To install requirements:
poetry install
This will install all requirements for running the package, examples, linting, formatting, tests, and coverage.
❗Note: If you're running Poetry 1.4.1 and receive a WheelFileValidationError
for debugpy
during installation, you can try either downgrading to Poetry 1.4.0 or disabling "modern installation" (poetry config installer.modern-installation false
) and re-install requirements. See this debugpy
issue for more details.
Now, you should be able to run the common tasks in the following section.
Type make
for a list of common tasks.
Formatting for this project is done via a combination of Black and isort.

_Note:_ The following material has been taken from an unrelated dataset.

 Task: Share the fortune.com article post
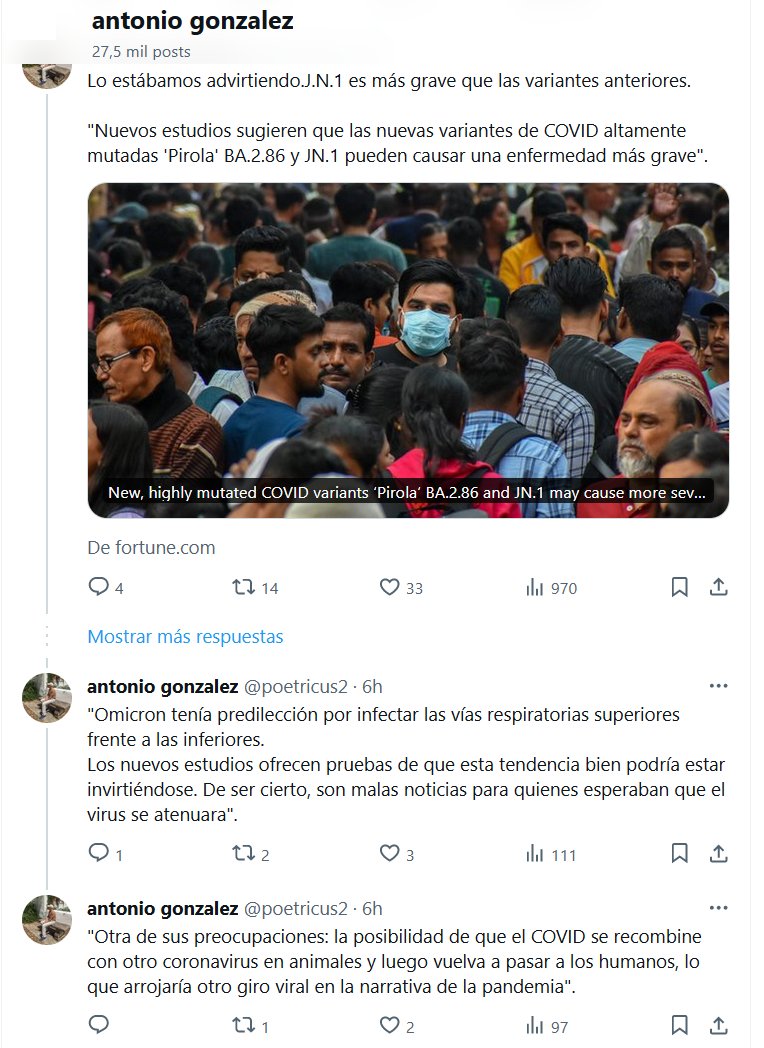[x=719, y=587]
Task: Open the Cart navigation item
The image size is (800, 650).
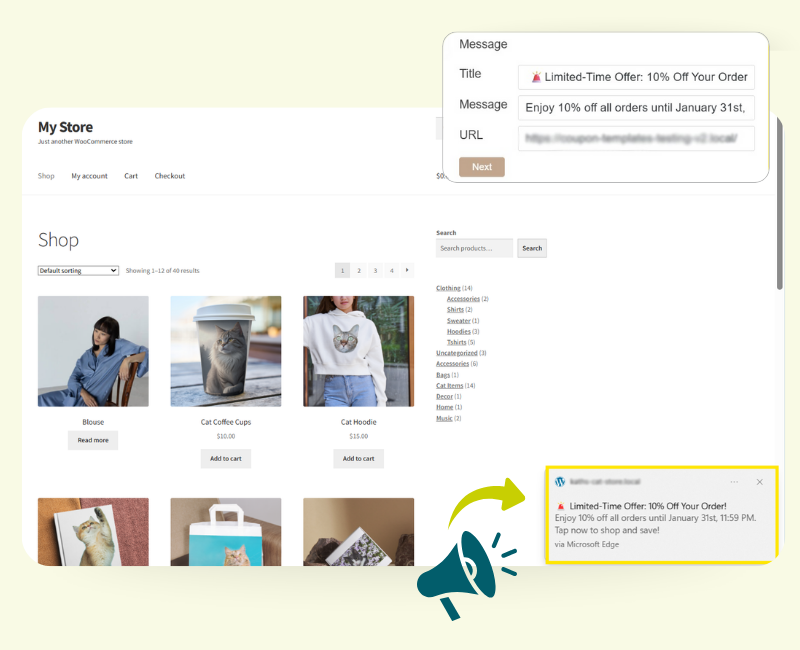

To run formatting for this project:
make format
Additionally, you can run the formatter only on the files that have been modified in your current branch as compared to the main branch using the format_diff command:
make format_diff
This is especially useful when you have made changes to a subset of the project and want to ensure your changes are properly formatted without affecting the rest of the codebase.
Linting for this project is done via a combination of Black, isort, flake8, and mypy.
To run linting for this project:
make lint
In addition, you can run the linter only on the files that have been modified in your current branch as compared to the main branch using the lint_diff command:
make lint_diff
This can be very helpful when you've made changes to only certain parts of the project and want to ensure your changes meet the linting standards without having to check the entire codebase.
We recognize linting can be annoying - if you do not want to do it, please contact a project maintainer, and they can help you with it. We do not want this to be a blocker for good code getting contributed.
To run unit tests:
make test
If you add new logic, please add a unit test.
langchain_sql_test follows the semver versioning standard.
To use the automated release workflow you'll need to set up a PyPI account and create an API token. Configure the API token for this GitHub repo by going to settings -> security -> secrets -> actions, creating the PYPI_API_TOKEN
variable and setting the value to be your PyPI API token.
Once that's set up, you can release a new version of the package by opening a PR that:
- updates the package version in the pyproject.toml file,
- labels the PR with a
release
tag. When the PR is merged into main, a new release will be created.